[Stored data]
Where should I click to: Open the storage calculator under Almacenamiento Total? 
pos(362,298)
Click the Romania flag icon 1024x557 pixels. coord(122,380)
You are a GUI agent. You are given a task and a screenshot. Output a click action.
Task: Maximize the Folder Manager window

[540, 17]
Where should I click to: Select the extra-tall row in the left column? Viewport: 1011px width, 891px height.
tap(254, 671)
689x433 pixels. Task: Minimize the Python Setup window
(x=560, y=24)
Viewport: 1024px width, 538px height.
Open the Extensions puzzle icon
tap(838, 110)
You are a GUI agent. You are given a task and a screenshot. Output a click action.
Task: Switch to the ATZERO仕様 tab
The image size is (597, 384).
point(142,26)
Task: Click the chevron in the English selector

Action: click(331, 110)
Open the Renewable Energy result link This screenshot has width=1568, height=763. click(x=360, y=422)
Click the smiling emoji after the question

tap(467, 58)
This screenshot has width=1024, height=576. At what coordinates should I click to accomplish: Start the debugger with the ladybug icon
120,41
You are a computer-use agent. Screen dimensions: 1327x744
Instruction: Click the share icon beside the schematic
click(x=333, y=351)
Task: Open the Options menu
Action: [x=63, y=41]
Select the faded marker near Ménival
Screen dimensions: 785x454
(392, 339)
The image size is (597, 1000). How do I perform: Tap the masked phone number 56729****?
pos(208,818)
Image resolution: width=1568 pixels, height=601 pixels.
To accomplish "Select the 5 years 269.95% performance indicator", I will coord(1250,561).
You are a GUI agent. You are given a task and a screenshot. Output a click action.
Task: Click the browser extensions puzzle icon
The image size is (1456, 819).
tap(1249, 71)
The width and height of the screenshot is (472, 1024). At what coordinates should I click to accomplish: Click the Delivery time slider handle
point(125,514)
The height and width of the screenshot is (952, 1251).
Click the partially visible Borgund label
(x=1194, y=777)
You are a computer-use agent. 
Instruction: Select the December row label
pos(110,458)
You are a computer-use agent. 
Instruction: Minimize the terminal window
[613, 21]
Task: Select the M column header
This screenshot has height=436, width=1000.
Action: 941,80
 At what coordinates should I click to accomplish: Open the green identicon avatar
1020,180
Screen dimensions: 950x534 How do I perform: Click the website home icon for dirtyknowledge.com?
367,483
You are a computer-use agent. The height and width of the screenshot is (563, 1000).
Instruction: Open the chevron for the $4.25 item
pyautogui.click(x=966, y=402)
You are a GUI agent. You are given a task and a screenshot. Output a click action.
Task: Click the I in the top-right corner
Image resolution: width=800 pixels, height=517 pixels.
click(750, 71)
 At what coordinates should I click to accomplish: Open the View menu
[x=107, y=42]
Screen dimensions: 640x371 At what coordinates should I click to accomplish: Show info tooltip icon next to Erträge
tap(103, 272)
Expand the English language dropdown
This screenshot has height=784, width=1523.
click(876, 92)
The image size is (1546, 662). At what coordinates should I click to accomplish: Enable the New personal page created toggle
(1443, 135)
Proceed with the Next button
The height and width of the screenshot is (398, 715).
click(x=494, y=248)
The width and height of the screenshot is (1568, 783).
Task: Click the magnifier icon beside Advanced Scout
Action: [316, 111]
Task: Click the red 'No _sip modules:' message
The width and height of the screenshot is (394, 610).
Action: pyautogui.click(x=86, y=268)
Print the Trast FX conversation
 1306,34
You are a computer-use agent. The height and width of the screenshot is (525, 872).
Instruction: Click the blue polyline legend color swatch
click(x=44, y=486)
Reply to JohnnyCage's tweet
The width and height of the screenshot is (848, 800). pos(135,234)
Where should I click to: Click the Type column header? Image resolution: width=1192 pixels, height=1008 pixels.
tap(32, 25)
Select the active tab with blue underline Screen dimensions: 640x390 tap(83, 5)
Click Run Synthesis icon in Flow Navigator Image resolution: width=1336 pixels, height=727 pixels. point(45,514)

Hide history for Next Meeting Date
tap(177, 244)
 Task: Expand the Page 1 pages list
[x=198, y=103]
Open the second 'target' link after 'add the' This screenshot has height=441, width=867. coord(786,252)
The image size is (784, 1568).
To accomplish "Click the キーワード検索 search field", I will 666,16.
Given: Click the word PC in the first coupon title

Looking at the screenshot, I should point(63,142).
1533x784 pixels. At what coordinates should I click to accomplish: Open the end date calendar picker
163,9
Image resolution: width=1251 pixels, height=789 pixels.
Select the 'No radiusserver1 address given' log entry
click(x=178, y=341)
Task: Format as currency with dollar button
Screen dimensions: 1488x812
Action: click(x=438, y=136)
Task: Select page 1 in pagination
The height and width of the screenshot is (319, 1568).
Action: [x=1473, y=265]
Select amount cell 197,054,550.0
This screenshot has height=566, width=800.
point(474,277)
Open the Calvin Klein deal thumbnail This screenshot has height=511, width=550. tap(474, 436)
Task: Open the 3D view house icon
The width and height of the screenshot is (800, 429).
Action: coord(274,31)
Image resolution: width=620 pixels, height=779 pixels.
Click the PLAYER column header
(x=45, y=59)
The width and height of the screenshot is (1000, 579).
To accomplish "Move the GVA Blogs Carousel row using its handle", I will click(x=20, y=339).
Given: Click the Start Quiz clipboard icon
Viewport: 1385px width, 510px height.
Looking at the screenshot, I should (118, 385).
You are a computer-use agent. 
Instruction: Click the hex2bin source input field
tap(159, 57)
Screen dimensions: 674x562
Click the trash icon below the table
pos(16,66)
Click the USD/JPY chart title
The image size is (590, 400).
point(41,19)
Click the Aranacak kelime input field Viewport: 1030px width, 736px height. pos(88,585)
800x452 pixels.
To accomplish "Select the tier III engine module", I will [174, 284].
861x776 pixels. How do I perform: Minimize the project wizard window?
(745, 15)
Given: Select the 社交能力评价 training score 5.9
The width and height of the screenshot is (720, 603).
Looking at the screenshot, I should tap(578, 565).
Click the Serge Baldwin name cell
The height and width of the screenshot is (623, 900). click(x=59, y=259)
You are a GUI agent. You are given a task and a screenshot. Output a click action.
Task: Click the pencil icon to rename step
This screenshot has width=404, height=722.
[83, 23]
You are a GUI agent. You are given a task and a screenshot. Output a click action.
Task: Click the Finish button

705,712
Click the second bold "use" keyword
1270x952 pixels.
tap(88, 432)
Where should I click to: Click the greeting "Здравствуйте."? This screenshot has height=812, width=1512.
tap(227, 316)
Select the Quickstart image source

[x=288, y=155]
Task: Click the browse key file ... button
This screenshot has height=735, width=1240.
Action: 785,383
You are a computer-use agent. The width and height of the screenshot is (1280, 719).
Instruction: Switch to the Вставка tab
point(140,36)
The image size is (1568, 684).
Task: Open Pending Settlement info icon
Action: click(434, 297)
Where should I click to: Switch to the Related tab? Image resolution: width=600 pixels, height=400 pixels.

> [What is being asked]:
Print every line of the records exactly. Omit nothing.

> [Output for this task]:
Where should I click to: Open the storage calculator under Almacenamiento Total? 
pos(362,298)
Click the Romania flag icon 1024x557 pixels. coord(122,380)
You are a GUI agent. You are given a task and a screenshot. Output a click action.
Task: Maximize the Folder Manager window

[540, 17]
Where should I click to: Select the extra-tall row in the left column? Viewport: 1011px width, 891px height.
tap(254, 671)
689x433 pixels. Task: Minimize the Python Setup window
(x=560, y=24)
Viewport: 1024px width, 538px height.
Open the Extensions puzzle icon
tap(838, 110)
You are a GUI agent. You are given a task and a screenshot. Output a click action.
Task: Switch to the ATZERO仕様 tab
The image size is (597, 384).
point(142,26)
Task: Click the chevron in the English selector

Action: click(331, 110)
Open the Renewable Energy result link This screenshot has width=1568, height=763. click(x=360, y=422)
Click the smiling emoji after the question

tap(467, 58)
This screenshot has width=1024, height=576. At what coordinates should I click to accomplish: Start the debugger with the ladybug icon
120,41
You are a computer-use agent. Screen dimensions: 1327x744
Instruction: Click the share icon beside the schematic
click(x=333, y=351)
Task: Open the Options menu
Action: [x=63, y=41]
Select the faded marker near Ménival
Screen dimensions: 785x454
(392, 339)
The image size is (597, 1000). How do I perform: Tap the masked phone number 56729****?
pos(208,818)
Image resolution: width=1568 pixels, height=601 pixels.
To accomplish "Select the 5 years 269.95% performance indicator", I will coord(1250,561).
You are a GUI agent. You are given a task and a screenshot. Output a click action.
Task: Click the browser extensions puzzle icon
The image size is (1456, 819).
tap(1249, 71)
The width and height of the screenshot is (472, 1024). At what coordinates should I click to accomplish: Click the Delivery time slider handle
point(125,514)
The height and width of the screenshot is (952, 1251).
Click the partially visible Borgund label
(x=1194, y=777)
You are a computer-use agent. 
Instruction: Select the December row label
pos(110,458)
You are a computer-use agent. 
Instruction: Minimize the terminal window
[613, 21]
Task: Select the M column header
This screenshot has height=436, width=1000.
Action: 941,80
 At what coordinates should I click to accomplish: Open the green identicon avatar
1020,180
Screen dimensions: 950x534 How do I perform: Click the website home icon for dirtyknowledge.com?
367,483
You are a computer-use agent. The height and width of the screenshot is (563, 1000).
Instruction: Open the chevron for the $4.25 item
pyautogui.click(x=966, y=402)
You are a GUI agent. You are given a task and a screenshot. Output a click action.
Task: Click the I in the top-right corner
Image resolution: width=800 pixels, height=517 pixels.
click(750, 71)
 At what coordinates should I click to accomplish: Open the View menu
[x=107, y=42]
Screen dimensions: 640x371 At what coordinates should I click to accomplish: Show info tooltip icon next to Erträge
tap(103, 272)
Expand the English language dropdown
This screenshot has height=784, width=1523.
click(876, 92)
The image size is (1546, 662). At what coordinates should I click to accomplish: Enable the New personal page created toggle
(1443, 135)
Proceed with the Next button
The height and width of the screenshot is (398, 715).
click(x=494, y=248)
The width and height of the screenshot is (1568, 783).
Task: Click the magnifier icon beside Advanced Scout
Action: [316, 111]
Task: Click the red 'No _sip modules:' message
The width and height of the screenshot is (394, 610).
Action: pyautogui.click(x=86, y=268)
Print the Trast FX conversation
 1306,34
You are a computer-use agent. The height and width of the screenshot is (525, 872).
Instruction: Click the blue polyline legend color swatch
click(x=44, y=486)
Reply to JohnnyCage's tweet
The width and height of the screenshot is (848, 800). pos(135,234)
Where should I click to: Click the Type column header? Image resolution: width=1192 pixels, height=1008 pixels.
tap(32, 25)
Select the active tab with blue underline Screen dimensions: 640x390 tap(83, 5)
Click Run Synthesis icon in Flow Navigator Image resolution: width=1336 pixels, height=727 pixels. point(45,514)

Hide history for Next Meeting Date
tap(177, 244)
 Task: Expand the Page 1 pages list
[x=198, y=103]
Open the second 'target' link after 'add the' This screenshot has height=441, width=867. coord(786,252)
The image size is (784, 1568).
To accomplish "Click the キーワード検索 search field", I will 666,16.
Given: Click the word PC in the first coupon title

Looking at the screenshot, I should point(63,142).
1533x784 pixels. At what coordinates should I click to accomplish: Open the end date calendar picker
163,9
Image resolution: width=1251 pixels, height=789 pixels.
Select the 'No radiusserver1 address given' log entry
click(x=178, y=341)
Task: Format as currency with dollar button
Screen dimensions: 1488x812
Action: click(x=438, y=136)
Task: Select page 1 in pagination
The height and width of the screenshot is (319, 1568).
Action: [x=1473, y=265]
Select amount cell 197,054,550.0
This screenshot has height=566, width=800.
point(474,277)
Open the Calvin Klein deal thumbnail This screenshot has height=511, width=550. tap(474, 436)
Task: Open the 3D view house icon
The width and height of the screenshot is (800, 429).
Action: coord(274,31)
Image resolution: width=620 pixels, height=779 pixels.
Click the PLAYER column header
(x=45, y=59)
The width and height of the screenshot is (1000, 579).
To accomplish "Move the GVA Blogs Carousel row using its handle", I will click(x=20, y=339).
Given: Click the Start Quiz clipboard icon
Viewport: 1385px width, 510px height.
Looking at the screenshot, I should (118, 385).
You are a computer-use agent. 
Instruction: Click the hex2bin source input field
tap(159, 57)
Screen dimensions: 674x562
Click the trash icon below the table
pos(16,66)
Click the USD/JPY chart title
The image size is (590, 400).
point(41,19)
Click the Aranacak kelime input field Viewport: 1030px width, 736px height. pos(88,585)
800x452 pixels.
To accomplish "Select the tier III engine module", I will [174, 284].
861x776 pixels. How do I perform: Minimize the project wizard window?
(745, 15)
Given: Select the 社交能力评价 training score 5.9
The width and height of the screenshot is (720, 603).
Looking at the screenshot, I should tap(578, 565).
Click the Serge Baldwin name cell
The height and width of the screenshot is (623, 900). click(x=59, y=259)
You are a GUI agent. You are given a task and a screenshot. Output a click action.
Task: Click the pencil icon to rename step
This screenshot has width=404, height=722.
[83, 23]
You are a GUI agent. You are given a task and a screenshot. Output a click action.
Task: Click the Finish button

705,712
Click the second bold "use" keyword
1270x952 pixels.
tap(88, 432)
Where should I click to: Click the greeting "Здравствуйте."? This screenshot has height=812, width=1512.
tap(227, 316)
Select the Quickstart image source

[x=288, y=155]
Task: Click the browse key file ... button
This screenshot has height=735, width=1240.
Action: 785,383
You are a computer-use agent. The width and height of the screenshot is (1280, 719).
Instruction: Switch to the Вставка tab
point(140,36)
The image size is (1568, 684).
Task: Open Pending Settlement info icon
Action: click(434, 297)
Where should I click to: Switch to the Related tab? Image resolution: width=600 pixels, height=400 pixels.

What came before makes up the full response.